Nací en 1979, y durante siete días conocí los setenta. Si los ochenta definieron mis (nuestros) recuerdos de infancia y nuestra formación como personas, los noventa son el despertar cultural de nuestra generación, y con esto se entienden muchas cosas. Los noventa son la llegada del manga, las películas de Kevin Smith en VHS – que aún guardo en alguna caja --, las canciones de Nirvana y el pensamiento de que La Universidad – en mayúsculas – es una institución respetable que te convierte en mejor persona.
En Marvel estaban sufriendo su propio rito de paso, prácticamente recuperados del desmantelamiento editorial que supuso la fundación de Image Comics, encontrando nuevas estrellas. Cuando las series de mutantes dominaban las ventas hasta donde alcanzaba la vista, personajes hoy imprescindibles pasaban por sus horas más bajas: clones y cambios de identidad en un sindiós del que tardarían años en sacar a algunas colecciones.
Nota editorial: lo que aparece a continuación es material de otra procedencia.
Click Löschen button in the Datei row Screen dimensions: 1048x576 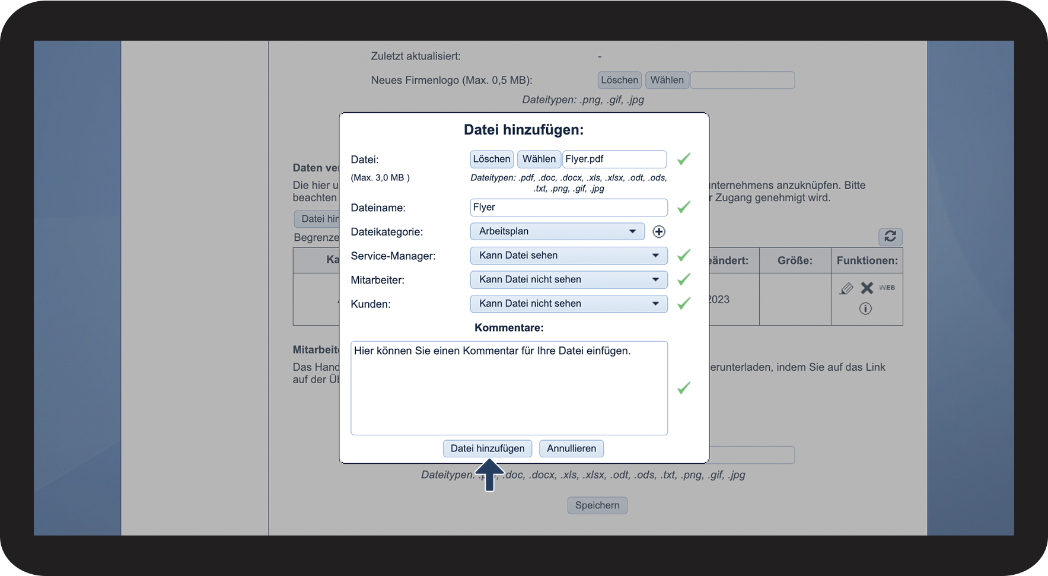pos(491,159)
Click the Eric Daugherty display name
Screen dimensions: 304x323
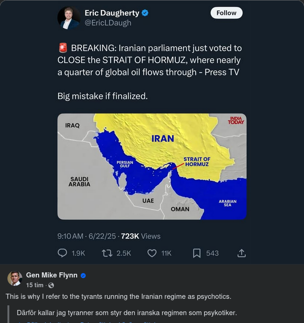click(112, 13)
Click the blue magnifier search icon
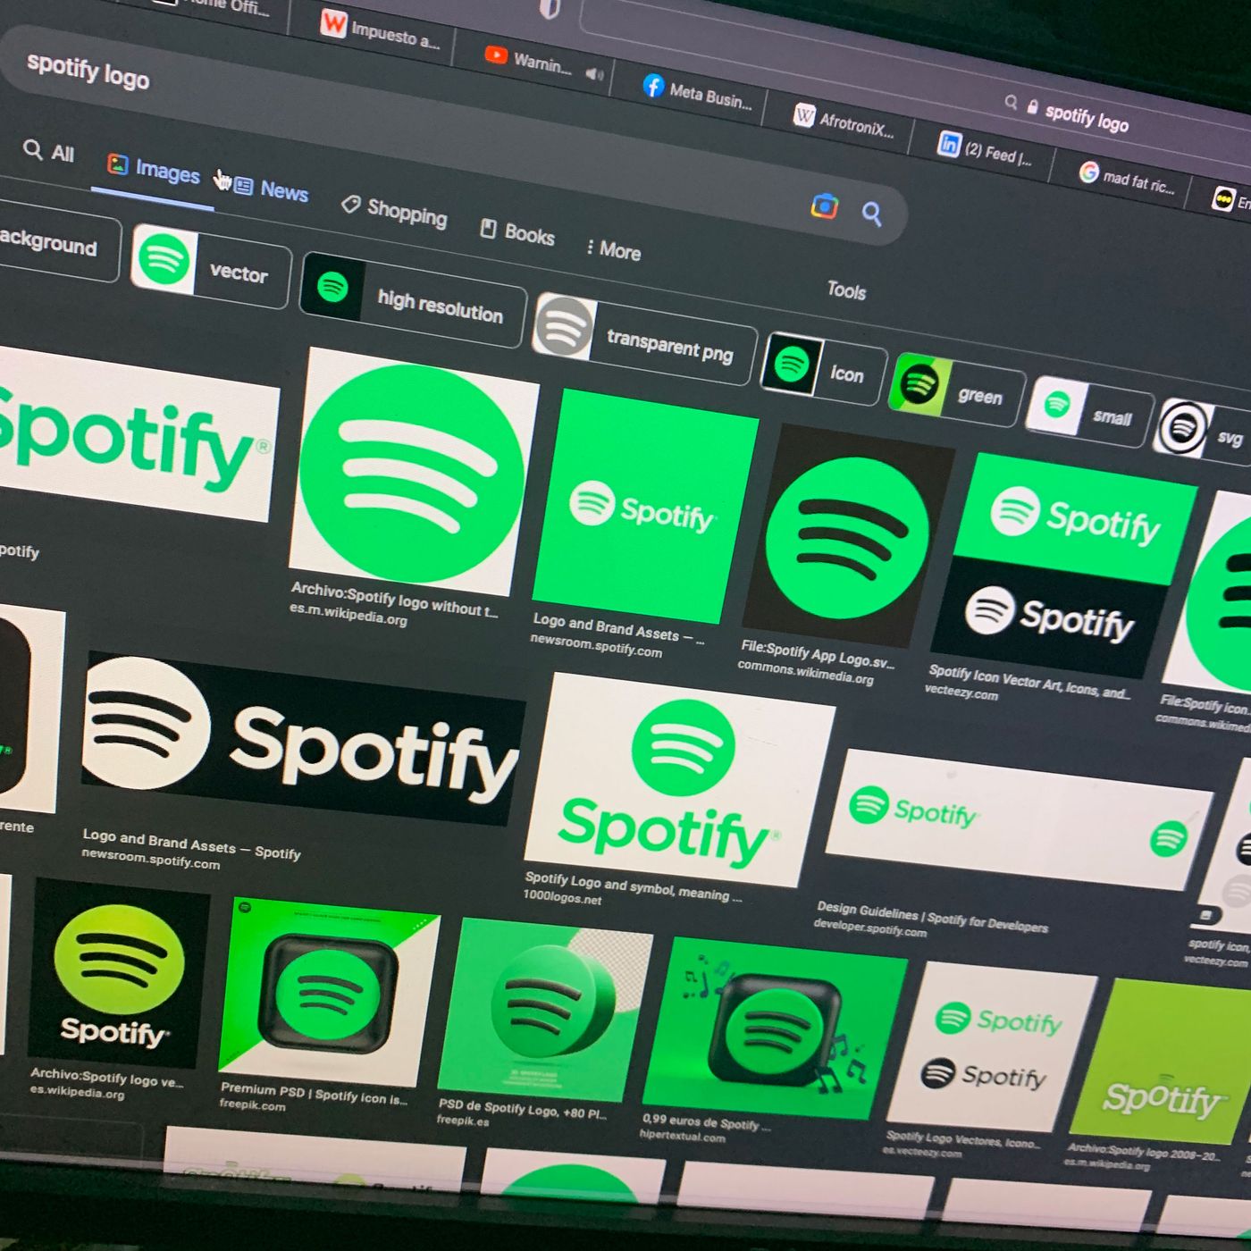1251x1251 pixels. pyautogui.click(x=871, y=214)
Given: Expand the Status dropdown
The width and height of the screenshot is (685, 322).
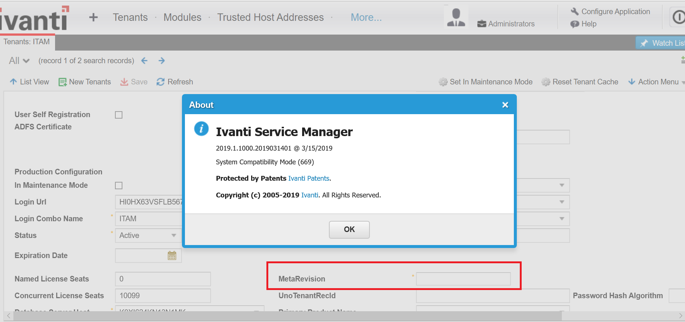Looking at the screenshot, I should click(x=173, y=235).
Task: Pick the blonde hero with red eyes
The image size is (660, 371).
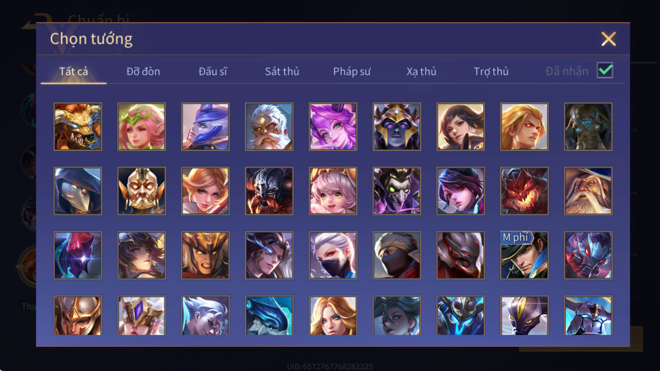Action: 524,127
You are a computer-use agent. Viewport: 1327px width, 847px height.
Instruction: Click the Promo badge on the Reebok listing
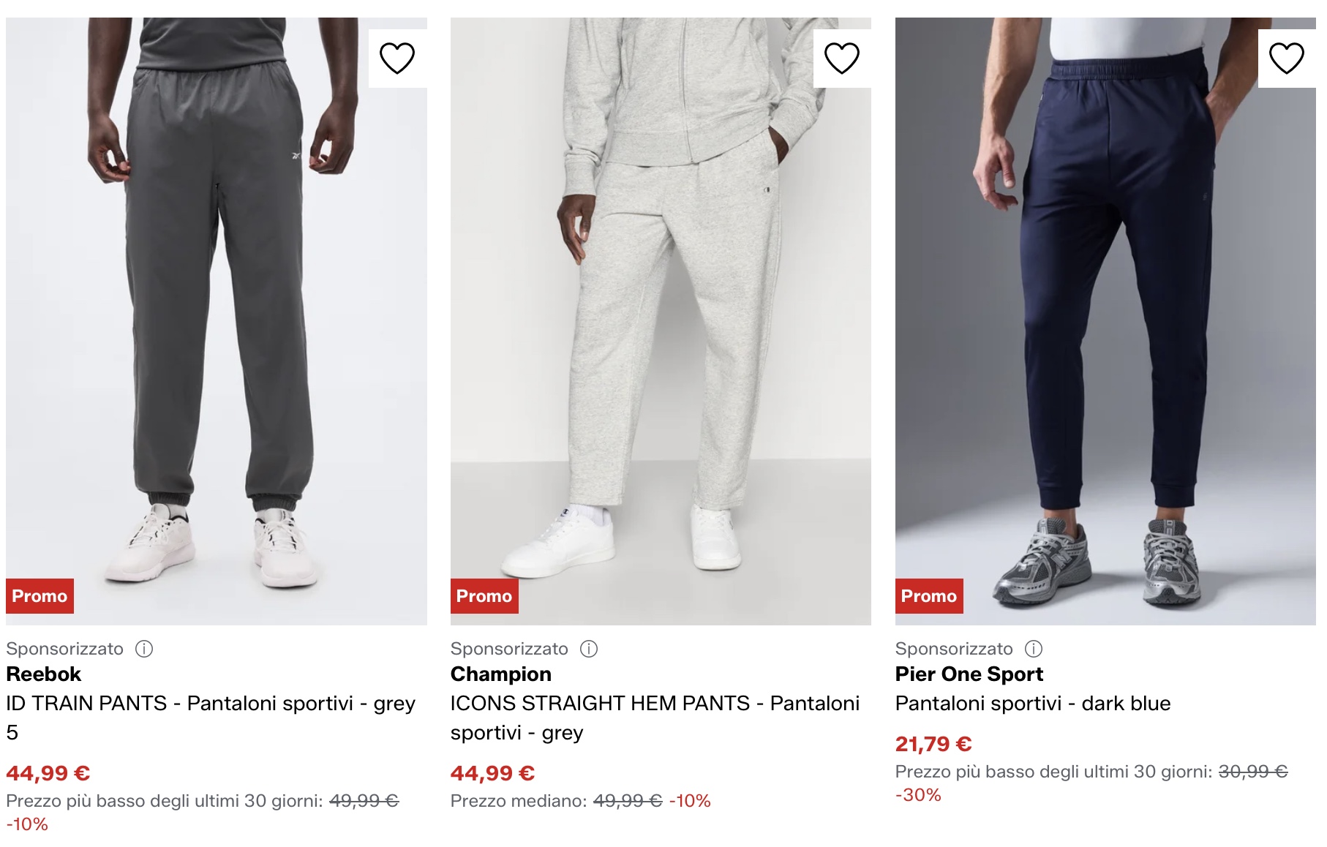pos(40,596)
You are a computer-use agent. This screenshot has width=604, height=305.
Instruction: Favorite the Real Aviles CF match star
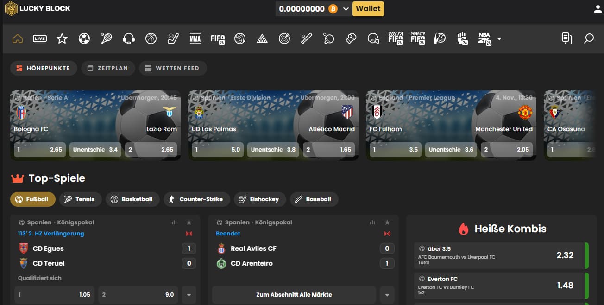(x=387, y=222)
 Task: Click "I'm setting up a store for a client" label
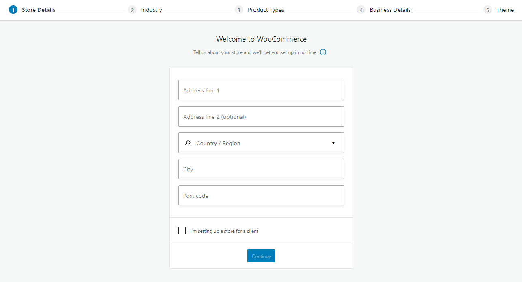pos(224,231)
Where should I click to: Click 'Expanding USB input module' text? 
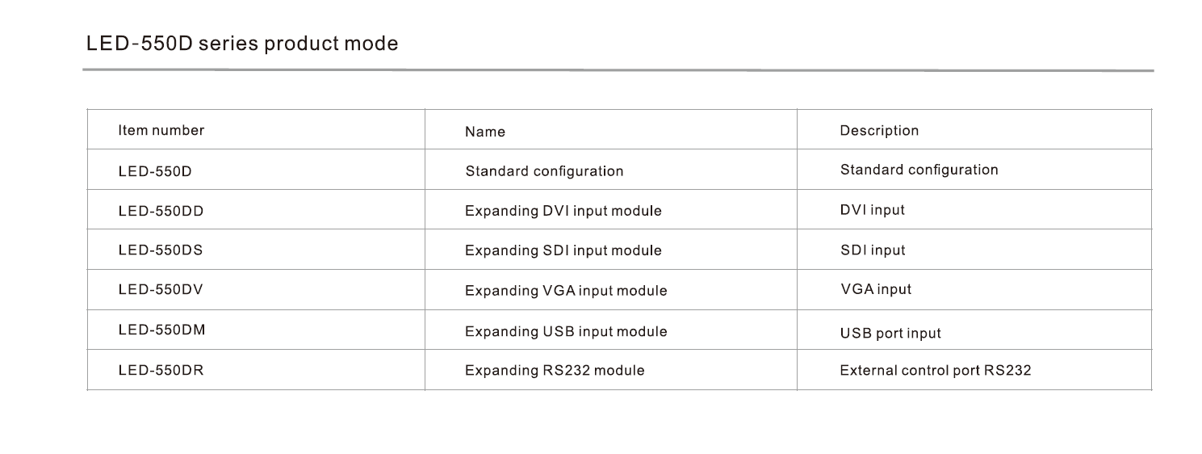click(x=566, y=331)
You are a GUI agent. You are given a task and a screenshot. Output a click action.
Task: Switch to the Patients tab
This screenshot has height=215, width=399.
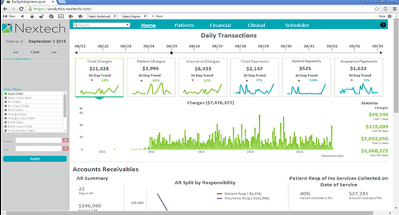(185, 25)
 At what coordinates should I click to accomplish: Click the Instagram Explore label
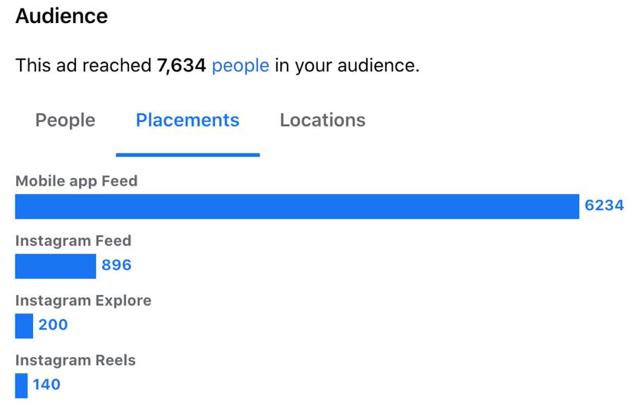83,300
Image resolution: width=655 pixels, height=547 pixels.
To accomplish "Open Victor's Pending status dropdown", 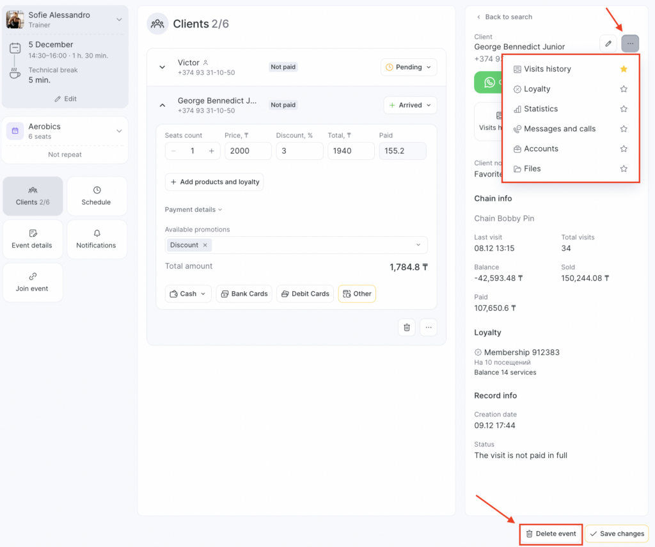I will (x=409, y=67).
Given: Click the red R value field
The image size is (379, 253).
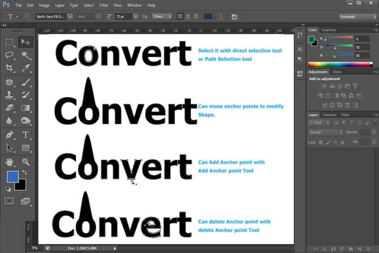Looking at the screenshot, I should click(x=363, y=38).
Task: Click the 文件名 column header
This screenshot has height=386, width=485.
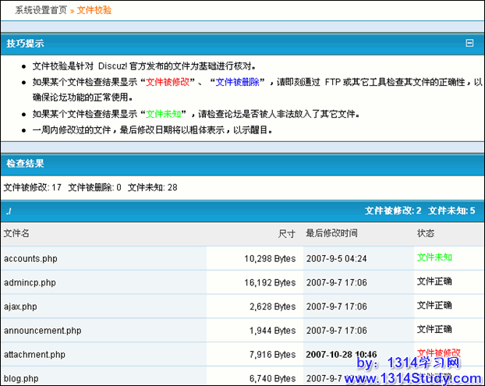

En esta situación surgió el sello “Marvel Knights”. Varias colecciones, prácticamente muertas hasta el momento, con nuevos autores y argumentos. Es decir, una maniobra comercial como cualquier otra, una excusa para revitalizar ventas en un mercado en decadencia como era el del comic-book, pero que visto en perspectiva representó el principio del cambio a la Marvel que tenemos hoy en día. Y de esta primera hornada de series probablemente fuera la más notoria Daredevil, guionizada por un Kevin Smith recién glorificado en el cine independiente freak y dibujada por Joe Quesada antes de que llegara a ser editor en jefe de toda Marvel.
Te echamos de menos, Karen.
Entrando en materia: es un tebeo excepcional. Un punto de inflexión para el personaje, preparándolo para una larga etapa de casi quince años ya de grandeza argumental – Daredevil ES lo mejor de Marvel. Daredevil ES Marvel --. Cuenta con los ingredientes precisos: una historia autoreferencial que respeta al personaje, unos cliffhangers de espanto, recuerdo de cuando los tebeos todavía se contaban con historias de 24 páginas, una villano con sorpresa y, lo más importante de todo, la sensación de que el tebeo no quiere crear historia y marcar al lector, sino simplemente ser respetuoso con cómo deberían hacerse estas cosas. Con una historia hija de los noventa que pone la primera piedra de lo que se vendría a construir, el guión de Smith sorprende por su calidad para un primerizo en el cómic mainstream, cualidad que se entiende desde lo cinematográfico de la narración, con un excepcional uso de los personajes secundarios de la serie. El arte de Quesada está en uno de los puntos más altos de su carrera, antes de que se pusiera experimental o sus labores editoriales le mantuvieran apartado de la mesa de dibujo. Ocho números, un principio, un fin. Perfecto.